§ Directions: Reproduce the following material line for line, without any changes.

— START —

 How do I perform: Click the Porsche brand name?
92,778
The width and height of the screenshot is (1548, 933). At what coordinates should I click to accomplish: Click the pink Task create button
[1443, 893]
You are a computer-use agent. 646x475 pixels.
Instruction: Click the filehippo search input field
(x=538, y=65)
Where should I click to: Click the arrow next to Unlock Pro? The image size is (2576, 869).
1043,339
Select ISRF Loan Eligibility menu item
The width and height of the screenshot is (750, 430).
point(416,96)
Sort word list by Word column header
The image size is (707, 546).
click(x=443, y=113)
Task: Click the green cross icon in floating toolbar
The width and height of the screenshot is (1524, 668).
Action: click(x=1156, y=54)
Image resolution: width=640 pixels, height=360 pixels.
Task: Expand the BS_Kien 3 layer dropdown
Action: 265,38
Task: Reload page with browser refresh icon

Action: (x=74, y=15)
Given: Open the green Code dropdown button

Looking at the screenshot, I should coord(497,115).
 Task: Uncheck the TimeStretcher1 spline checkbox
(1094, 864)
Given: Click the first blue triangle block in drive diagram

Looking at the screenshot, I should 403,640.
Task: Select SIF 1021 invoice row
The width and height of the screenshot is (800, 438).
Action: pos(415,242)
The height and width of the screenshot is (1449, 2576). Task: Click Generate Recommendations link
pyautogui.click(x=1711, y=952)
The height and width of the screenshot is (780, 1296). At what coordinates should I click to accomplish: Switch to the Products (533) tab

— END —

§ Task solution:
 How do I perform: Click the Porsche brand name?
92,778
The width and height of the screenshot is (1548, 933). At what coordinates should I click to accomplish: Click the pink Task create button
[1443, 893]
You are a computer-use agent. 646x475 pixels.
Instruction: Click the filehippo search input field
(x=538, y=65)
Where should I click to: Click the arrow next to Unlock Pro? The image size is (2576, 869).
1043,339
Select ISRF Loan Eligibility menu item
The width and height of the screenshot is (750, 430).
point(416,96)
Sort word list by Word column header
The image size is (707, 546).
click(x=443, y=113)
Task: Click the green cross icon in floating toolbar
The width and height of the screenshot is (1524, 668).
Action: click(x=1156, y=54)
Image resolution: width=640 pixels, height=360 pixels.
Task: Expand the BS_Kien 3 layer dropdown
Action: 265,38
Task: Reload page with browser refresh icon

Action: (x=74, y=15)
Given: Open the green Code dropdown button

Looking at the screenshot, I should coord(497,115).
 Task: Uncheck the TimeStretcher1 spline checkbox
(1094, 864)
Given: Click the first blue triangle block in drive diagram

Looking at the screenshot, I should 403,640.
Task: Select SIF 1021 invoice row
The width and height of the screenshot is (800, 438).
Action: pos(415,242)
The height and width of the screenshot is (1449, 2576). Task: Click Generate Recommendations link
pyautogui.click(x=1711, y=952)
The height and width of the screenshot is (780, 1296). At what coordinates should I click to accomplish: Switch to the Products (533) tab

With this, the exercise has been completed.